Yinka Olaito is happy,excited and passionate Brand Communication, Social Media expert, Trainer and speaker. Yinka Olaito helps brands(Profits and Non-profits)with effective communication and positioning for premium service delivery and returns.Yinka Olaito also has special interest in Development Communication and has consulted for noted UN Agencies. Yinka Olaito is the CCO of Michael Sage consulting and African Child Right Inc.Lagos Nigeria
This social media thing will cause a lot of damage to brands who find it hard to acknowledge the truth. This is not a good time for brands with ‘hardcore’ lying spirit. A Nigeria adage says ‘if lie travels for twenty years, it will only take one day journey for truth to catch up’. If we must say something now, we must consider the listeners. Everything a brand says today will go through ‘scrutinizer’s lab’. Every brand needs to acknowledge the truth.Even when the truth hurts. It is better to accept bitter but constructive criticism. Following of lies may eternally affect brand image.
At the World Economic Forum, the award -winning Television host Christiane Amanpour interviewed the President of Federal Republic of Nigeria, President Goodluck Jonathan. Part of the interview focused on power situation in Nigeria.
In his response, President Jonathan did say the power situation had improved rapidly so much that Nigerians are now happy. Within seconds, social media users in Nigeria went agog and denounced what they considered a diplomatic lie and half truth. Some in the spirit of patriotism would not want Africa’s largest country to suffer shame. As a follow up, CNN did an ‘open Mic’ which was not that favourable to the President’s position. As an individual, I do always take international report about Africa and in this instance Nigeria with a bit of caution. Everyone who is familiar with media understands this. The Western media Agenda and gatekeeper roles are fundamental issue. But if one follows this story, one is able to honestly asses the truth and move on.
Anyway the reason for this is piece has nothing to do with media at large but what social media can do to any story or diplomatic lies. It will be good to acknowledge the truth, accept responsibility and move on. Anything short of this will lead to other destructive contours.
Amanpour’s interview with President Jonathan generated lots of noise on social media and this led to fact digging. In one of these conversations, a Nigeria Idris Ayo Bello tweeted ‘@idrisayobello: Nigeria should bid to host next SuperBowl. At least we have standby generators’. This then became a point of reference for Amanpour’s commentary on her post interview with President Jonathan. As at the last count, the video has been recommended by 271 people.

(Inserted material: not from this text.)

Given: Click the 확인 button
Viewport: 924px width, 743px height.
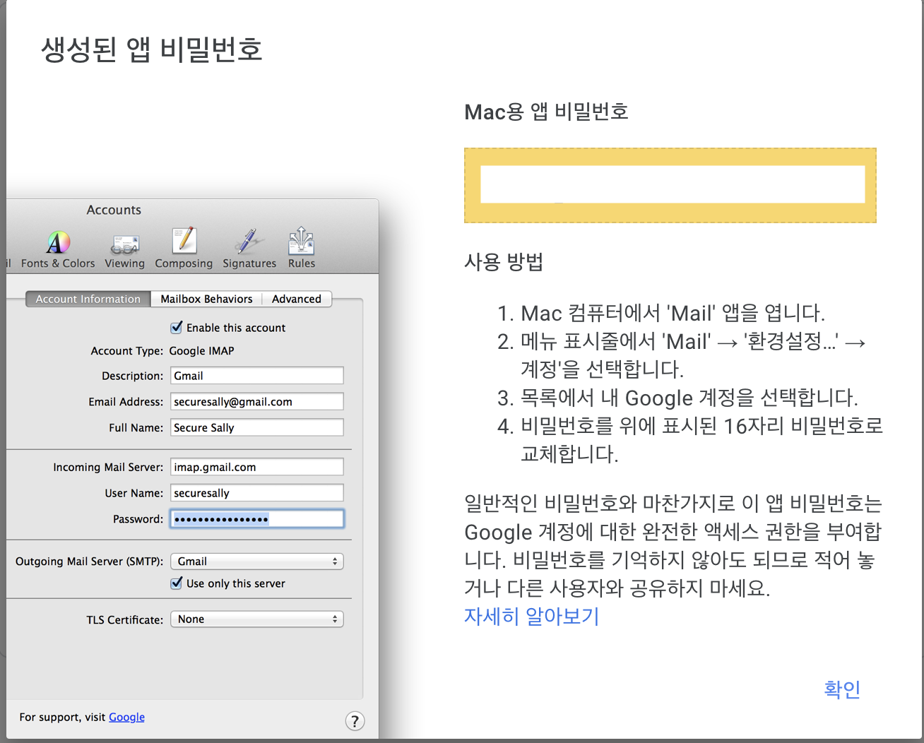Looking at the screenshot, I should coord(841,689).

As we continue to monitor the events as they unfold, there is a possibility the image and perception of Mr President may be affected at the end. So what lessons can brands learn?
Be prepared for any media interview: when it comes to media interview, be adequately prepared. This is especially so if you are the brand’s spokesperson. Media professionals may not be your friend when they ask questions. They will dig for facts.
Acknowledge the truth and bridge the gap with positive note of positive efforts you are taking: Frame your words, acknowledge the truth first and learn to bridge the gap to your positive achievement. Do you think the situation would have been different if what the President said at the end formed his opening sentence?
Everything you say will be scrutinized: President Jonathan might not have given thought to this. Let us learn from this. If your brand’s speech is scrutinized, will it contain half truth or ‘diplomatic truth?’
Social Media may amplify yoor point: we live in social media age. It can serve as speech amplifier.
Beware of what you tweet, It may end up on CNN: Idris Ayo Bello in one of his tweets later pointed this out as a lesson he had learnt in the process. Be thoughtful when you are online, think before you hit the ‘enter button’. What if it ends up on CNN? Will you be proud of what you say?